:: Supplied information

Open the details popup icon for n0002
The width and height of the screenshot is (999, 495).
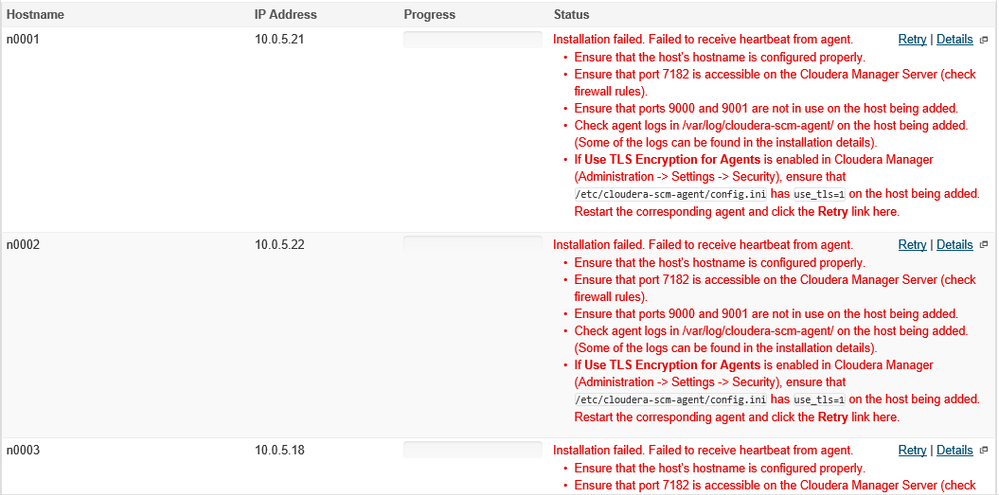pyautogui.click(x=984, y=245)
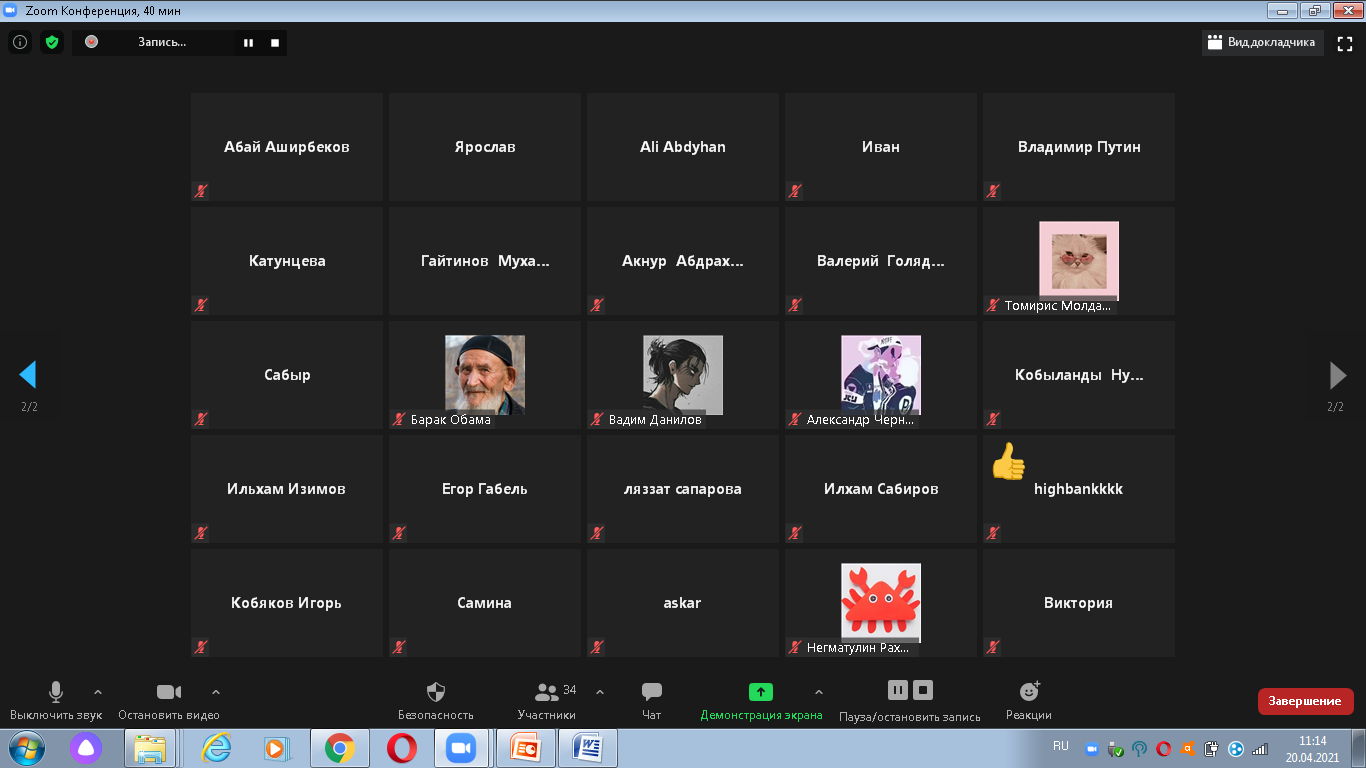Switch view using Вид докладчика
The width and height of the screenshot is (1366, 768).
pyautogui.click(x=1262, y=43)
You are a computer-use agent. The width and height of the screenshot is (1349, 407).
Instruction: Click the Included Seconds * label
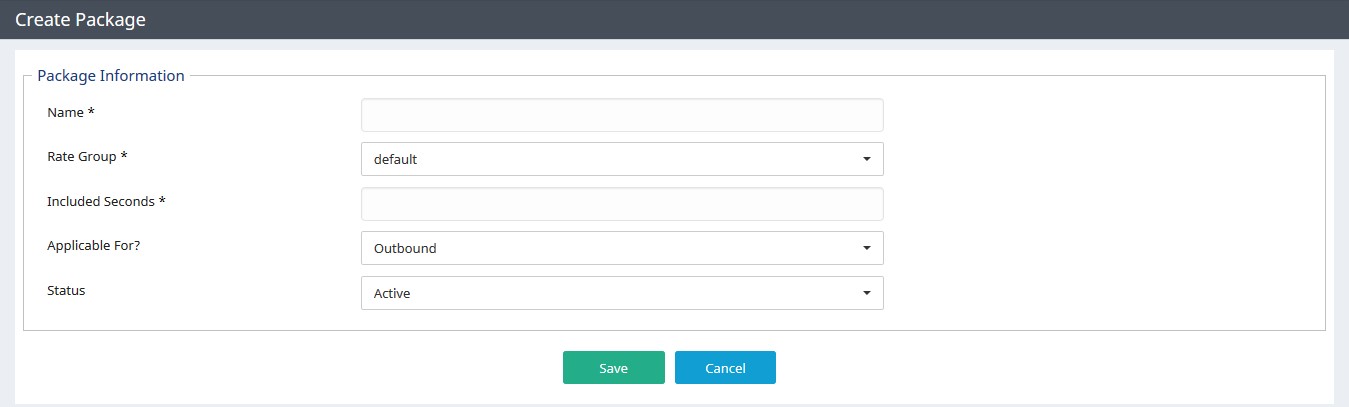pyautogui.click(x=106, y=201)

::::

**To do:** Repeat every entry exactly. Do not include the pictures.

**Result for this exercise:**
Open the details popup icon for n0002
The width and height of the screenshot is (999, 495).
pyautogui.click(x=984, y=245)
Switch view using Вид докладчика
The width and height of the screenshot is (1366, 768).
pyautogui.click(x=1262, y=43)
You are a computer-use agent. The width and height of the screenshot is (1349, 407).
Instruction: Click the Included Seconds * label
pyautogui.click(x=106, y=201)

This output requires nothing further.